'I'd Never Heard Anything Like It': The Prepared Piano Revelations of Pianist Jessica Williams
While browsing the jazz aisle at a neighborhood shop a few years ago, artist Kye Potter found a well-used recording by pianist and composer Jessica Williams. It seemed like the ultimate homemade project. "The labels had come off the tape," he says. "It was copied at home, with printed inserts, a little bit of highlighter to highlight the artwork, and put out on her own label, Ear Art."

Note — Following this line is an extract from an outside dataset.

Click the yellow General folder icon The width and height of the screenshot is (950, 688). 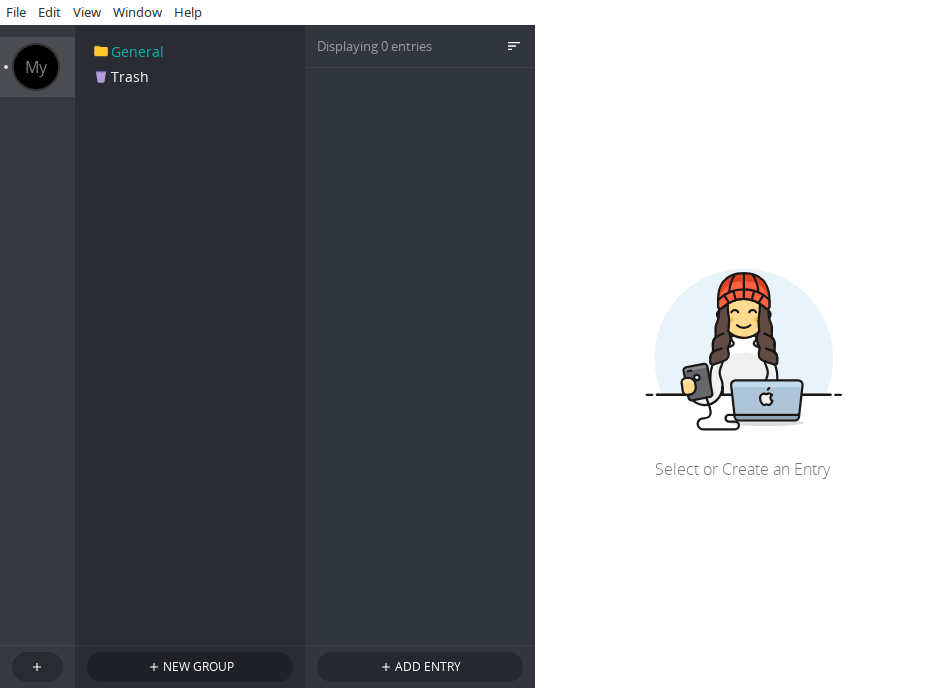tap(100, 52)
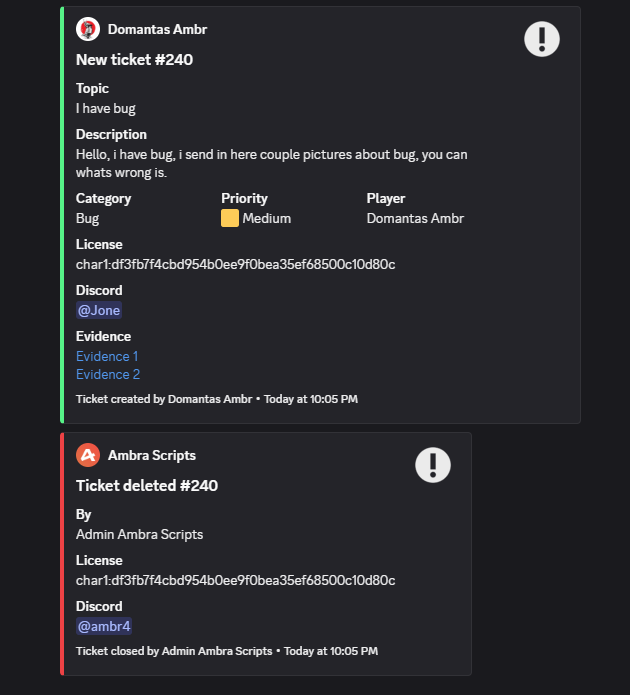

For a collector keenly focused on the U.S. experimental scene post John Cage, Potter was intrigued by a tape titled Prepared Piano. However, it felt out of character for Williams, who was most famous for producing vibrant jazz in the straight-ahead tradition of Thelonious Monk and Errol Garner.
Although the west coast jazz circuit knew her as a sonic explorer – during her performances, she asked for pianos with the top removed to make it easier to reach inside and pluck the strings – it was a facet that rarely made it on her releases.
"I had never encountered anything like it," Potter states regarding the tape. Consequently, he contacted Williams to ask if any more recordings had been made. She sent back four recordings of modified piano from the 1980s – two performance tapes, two recorded in a studio. Although she had stepped away from public performance years earlier, she also enclosed some recent work. "She sent me probably 15 or 16 synth tapes – full releases," Potter recounts.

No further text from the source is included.